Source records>
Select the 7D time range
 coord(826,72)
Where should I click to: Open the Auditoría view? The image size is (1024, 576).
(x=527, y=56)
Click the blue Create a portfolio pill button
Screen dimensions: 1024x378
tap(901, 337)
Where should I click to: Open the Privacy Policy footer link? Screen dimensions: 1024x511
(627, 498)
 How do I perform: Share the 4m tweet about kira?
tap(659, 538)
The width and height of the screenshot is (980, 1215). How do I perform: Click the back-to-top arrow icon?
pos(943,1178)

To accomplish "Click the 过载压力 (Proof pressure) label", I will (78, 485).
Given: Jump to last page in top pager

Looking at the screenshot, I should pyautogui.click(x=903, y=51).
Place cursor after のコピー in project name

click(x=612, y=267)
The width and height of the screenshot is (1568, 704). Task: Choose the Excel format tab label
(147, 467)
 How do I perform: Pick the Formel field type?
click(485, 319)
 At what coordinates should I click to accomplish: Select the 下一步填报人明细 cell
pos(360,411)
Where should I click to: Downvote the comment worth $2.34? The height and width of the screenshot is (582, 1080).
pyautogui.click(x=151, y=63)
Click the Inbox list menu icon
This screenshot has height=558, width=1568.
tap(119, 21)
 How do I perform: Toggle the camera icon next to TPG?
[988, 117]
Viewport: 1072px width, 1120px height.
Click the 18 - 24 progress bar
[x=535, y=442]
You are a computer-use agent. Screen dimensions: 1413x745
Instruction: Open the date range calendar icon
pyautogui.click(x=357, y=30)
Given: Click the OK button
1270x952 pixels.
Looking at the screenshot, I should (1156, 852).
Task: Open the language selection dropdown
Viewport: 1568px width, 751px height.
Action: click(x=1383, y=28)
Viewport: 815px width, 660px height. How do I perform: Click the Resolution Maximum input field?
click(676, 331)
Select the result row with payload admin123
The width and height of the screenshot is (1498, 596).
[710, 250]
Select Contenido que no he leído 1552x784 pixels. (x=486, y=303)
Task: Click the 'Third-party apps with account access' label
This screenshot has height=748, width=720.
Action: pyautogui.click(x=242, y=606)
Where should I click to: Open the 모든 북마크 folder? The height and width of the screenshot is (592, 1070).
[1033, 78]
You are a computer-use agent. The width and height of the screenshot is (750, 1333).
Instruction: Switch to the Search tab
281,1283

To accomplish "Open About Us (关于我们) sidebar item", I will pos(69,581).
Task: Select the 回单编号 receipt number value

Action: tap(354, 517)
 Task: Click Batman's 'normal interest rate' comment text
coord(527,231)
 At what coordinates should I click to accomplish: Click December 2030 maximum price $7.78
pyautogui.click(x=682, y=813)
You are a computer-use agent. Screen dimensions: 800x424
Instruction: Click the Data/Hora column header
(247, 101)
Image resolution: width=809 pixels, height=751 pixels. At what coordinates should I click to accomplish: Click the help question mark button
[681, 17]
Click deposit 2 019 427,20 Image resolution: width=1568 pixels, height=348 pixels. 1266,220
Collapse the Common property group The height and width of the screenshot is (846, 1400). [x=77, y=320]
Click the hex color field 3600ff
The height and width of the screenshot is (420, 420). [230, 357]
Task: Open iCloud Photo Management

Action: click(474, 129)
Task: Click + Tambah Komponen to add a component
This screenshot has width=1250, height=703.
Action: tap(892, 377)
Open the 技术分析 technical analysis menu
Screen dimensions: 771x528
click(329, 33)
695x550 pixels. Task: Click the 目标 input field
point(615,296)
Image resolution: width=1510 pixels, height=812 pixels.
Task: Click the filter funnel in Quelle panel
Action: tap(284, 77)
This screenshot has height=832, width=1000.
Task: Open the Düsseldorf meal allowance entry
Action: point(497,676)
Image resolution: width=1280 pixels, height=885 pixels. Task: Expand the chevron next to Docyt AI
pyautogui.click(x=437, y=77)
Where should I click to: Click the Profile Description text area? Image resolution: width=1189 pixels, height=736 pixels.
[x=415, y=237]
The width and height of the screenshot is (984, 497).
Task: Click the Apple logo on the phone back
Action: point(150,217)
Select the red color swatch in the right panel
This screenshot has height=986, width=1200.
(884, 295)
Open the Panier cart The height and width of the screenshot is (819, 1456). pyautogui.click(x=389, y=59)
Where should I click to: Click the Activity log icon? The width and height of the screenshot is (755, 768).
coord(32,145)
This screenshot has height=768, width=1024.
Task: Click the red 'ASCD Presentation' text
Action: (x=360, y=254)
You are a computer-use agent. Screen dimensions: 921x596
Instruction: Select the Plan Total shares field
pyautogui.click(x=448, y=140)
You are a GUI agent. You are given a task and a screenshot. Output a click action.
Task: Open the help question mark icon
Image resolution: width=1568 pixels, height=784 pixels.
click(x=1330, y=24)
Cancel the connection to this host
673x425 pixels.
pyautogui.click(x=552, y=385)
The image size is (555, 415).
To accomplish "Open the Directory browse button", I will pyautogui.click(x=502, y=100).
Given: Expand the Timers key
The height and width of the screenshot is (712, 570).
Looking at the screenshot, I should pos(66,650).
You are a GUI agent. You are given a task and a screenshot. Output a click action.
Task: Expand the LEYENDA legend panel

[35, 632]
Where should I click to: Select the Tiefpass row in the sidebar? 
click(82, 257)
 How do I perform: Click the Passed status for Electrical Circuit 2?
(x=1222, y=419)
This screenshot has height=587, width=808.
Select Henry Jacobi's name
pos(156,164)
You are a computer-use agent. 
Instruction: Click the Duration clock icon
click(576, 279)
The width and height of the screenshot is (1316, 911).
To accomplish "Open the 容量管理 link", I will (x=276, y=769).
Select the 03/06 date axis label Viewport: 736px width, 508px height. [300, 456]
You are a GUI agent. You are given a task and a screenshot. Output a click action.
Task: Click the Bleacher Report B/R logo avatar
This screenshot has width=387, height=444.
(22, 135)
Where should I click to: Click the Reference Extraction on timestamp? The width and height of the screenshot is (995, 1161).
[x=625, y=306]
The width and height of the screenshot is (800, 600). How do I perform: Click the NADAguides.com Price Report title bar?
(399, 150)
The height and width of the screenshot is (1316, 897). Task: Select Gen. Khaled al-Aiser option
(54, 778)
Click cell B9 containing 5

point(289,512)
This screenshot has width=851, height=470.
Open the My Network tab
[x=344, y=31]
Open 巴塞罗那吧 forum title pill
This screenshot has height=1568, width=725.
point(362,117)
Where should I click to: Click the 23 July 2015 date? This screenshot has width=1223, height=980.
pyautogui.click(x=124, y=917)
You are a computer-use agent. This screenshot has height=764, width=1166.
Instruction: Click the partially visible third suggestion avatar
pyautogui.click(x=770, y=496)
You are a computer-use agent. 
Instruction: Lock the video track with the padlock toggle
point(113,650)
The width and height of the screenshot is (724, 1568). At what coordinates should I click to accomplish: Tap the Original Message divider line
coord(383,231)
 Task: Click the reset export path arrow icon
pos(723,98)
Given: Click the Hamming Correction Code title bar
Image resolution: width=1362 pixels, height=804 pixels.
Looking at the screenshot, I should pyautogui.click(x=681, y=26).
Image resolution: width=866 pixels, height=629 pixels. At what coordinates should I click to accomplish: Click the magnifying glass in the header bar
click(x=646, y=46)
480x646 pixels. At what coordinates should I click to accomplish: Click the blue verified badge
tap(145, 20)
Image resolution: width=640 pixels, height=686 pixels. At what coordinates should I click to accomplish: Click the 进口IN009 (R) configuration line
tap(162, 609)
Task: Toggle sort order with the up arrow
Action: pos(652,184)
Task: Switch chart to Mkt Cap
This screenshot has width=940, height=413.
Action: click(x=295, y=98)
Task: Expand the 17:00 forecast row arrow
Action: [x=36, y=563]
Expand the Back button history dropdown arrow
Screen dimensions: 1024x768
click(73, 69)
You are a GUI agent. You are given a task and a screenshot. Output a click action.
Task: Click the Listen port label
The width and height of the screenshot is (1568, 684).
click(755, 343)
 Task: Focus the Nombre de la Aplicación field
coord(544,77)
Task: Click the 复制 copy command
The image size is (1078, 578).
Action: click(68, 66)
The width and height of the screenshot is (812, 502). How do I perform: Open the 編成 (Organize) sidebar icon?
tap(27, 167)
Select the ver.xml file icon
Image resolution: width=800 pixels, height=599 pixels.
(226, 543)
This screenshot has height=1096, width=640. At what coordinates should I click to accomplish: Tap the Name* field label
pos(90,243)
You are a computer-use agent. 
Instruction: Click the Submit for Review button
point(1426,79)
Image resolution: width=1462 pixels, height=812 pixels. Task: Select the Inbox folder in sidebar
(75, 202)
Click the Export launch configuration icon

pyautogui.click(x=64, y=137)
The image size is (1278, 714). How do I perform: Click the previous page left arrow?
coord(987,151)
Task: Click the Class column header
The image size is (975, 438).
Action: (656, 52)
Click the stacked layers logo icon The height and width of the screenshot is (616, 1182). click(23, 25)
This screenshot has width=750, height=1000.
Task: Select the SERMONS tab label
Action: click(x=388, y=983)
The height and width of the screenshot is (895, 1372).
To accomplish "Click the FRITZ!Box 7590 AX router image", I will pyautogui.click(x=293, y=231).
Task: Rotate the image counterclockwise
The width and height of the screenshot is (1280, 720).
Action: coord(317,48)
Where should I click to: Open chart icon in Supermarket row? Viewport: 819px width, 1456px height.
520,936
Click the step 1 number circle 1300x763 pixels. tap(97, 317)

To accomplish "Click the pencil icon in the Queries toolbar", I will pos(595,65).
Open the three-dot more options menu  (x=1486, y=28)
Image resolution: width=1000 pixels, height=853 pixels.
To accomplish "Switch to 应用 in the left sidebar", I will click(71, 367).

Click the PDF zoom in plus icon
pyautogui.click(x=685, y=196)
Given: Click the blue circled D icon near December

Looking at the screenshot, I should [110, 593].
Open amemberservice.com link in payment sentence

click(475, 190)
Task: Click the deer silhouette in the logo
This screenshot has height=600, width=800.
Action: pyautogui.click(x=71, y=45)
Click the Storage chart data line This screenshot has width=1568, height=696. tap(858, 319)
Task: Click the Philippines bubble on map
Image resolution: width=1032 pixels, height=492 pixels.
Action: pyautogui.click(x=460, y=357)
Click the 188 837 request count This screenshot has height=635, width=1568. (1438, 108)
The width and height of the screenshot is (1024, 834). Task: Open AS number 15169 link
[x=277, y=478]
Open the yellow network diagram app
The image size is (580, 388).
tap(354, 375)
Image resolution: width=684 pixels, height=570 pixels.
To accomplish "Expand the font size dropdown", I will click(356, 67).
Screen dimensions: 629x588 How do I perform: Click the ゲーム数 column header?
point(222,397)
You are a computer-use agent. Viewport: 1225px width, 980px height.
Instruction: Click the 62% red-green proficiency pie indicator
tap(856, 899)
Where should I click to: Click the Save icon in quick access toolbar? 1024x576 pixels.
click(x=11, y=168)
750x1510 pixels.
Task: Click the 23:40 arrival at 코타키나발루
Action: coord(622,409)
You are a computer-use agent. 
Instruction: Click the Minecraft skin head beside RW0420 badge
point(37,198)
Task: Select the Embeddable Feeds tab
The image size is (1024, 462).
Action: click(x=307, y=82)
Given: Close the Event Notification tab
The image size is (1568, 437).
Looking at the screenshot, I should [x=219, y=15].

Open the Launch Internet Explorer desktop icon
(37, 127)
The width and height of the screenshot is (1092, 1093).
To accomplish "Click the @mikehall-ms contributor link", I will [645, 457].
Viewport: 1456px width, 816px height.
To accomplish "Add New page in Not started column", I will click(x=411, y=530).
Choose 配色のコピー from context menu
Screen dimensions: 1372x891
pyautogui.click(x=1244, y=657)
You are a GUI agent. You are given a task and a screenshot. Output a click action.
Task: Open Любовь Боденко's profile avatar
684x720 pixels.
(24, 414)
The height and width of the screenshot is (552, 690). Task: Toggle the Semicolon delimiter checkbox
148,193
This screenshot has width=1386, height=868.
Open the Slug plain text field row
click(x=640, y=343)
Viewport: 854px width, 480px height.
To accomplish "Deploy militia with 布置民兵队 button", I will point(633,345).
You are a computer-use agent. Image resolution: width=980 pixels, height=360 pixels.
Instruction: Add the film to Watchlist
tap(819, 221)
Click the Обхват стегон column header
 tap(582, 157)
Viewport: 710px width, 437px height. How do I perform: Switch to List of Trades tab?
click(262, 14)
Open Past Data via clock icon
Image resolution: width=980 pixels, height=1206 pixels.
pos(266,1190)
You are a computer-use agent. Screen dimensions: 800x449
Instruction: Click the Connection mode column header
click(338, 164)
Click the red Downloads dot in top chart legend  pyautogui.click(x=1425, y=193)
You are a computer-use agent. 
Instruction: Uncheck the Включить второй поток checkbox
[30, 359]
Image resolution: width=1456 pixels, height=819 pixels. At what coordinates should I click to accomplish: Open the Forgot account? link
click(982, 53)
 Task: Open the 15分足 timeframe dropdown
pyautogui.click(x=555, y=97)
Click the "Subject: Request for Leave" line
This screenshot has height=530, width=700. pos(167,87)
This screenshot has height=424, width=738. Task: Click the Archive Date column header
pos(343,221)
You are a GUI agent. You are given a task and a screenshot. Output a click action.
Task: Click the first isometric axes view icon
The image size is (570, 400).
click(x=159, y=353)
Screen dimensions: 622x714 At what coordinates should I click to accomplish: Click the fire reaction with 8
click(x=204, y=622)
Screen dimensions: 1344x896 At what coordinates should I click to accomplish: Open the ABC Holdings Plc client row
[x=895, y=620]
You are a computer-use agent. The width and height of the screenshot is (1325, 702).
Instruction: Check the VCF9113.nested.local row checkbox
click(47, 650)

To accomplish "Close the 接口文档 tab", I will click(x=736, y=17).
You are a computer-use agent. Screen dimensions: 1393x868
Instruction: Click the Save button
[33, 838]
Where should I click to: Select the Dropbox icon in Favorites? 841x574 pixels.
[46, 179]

To do> Repeat, exactly as they stand above, the lines from the line with "The width and height of the screenshot is (1280, 720)." to the line with "Open the three-dot", both lines included.

Result of the task>
The width and height of the screenshot is (1280, 720).
Action: coord(317,48)
Where should I click to: Open chart icon in Supermarket row? Viewport: 819px width, 1456px height.
520,936
Click the step 1 number circle 1300x763 pixels. tap(97, 317)

To accomplish "Click the pencil icon in the Queries toolbar", I will pos(595,65).
Open the three-dot more options menu  (x=1486, y=28)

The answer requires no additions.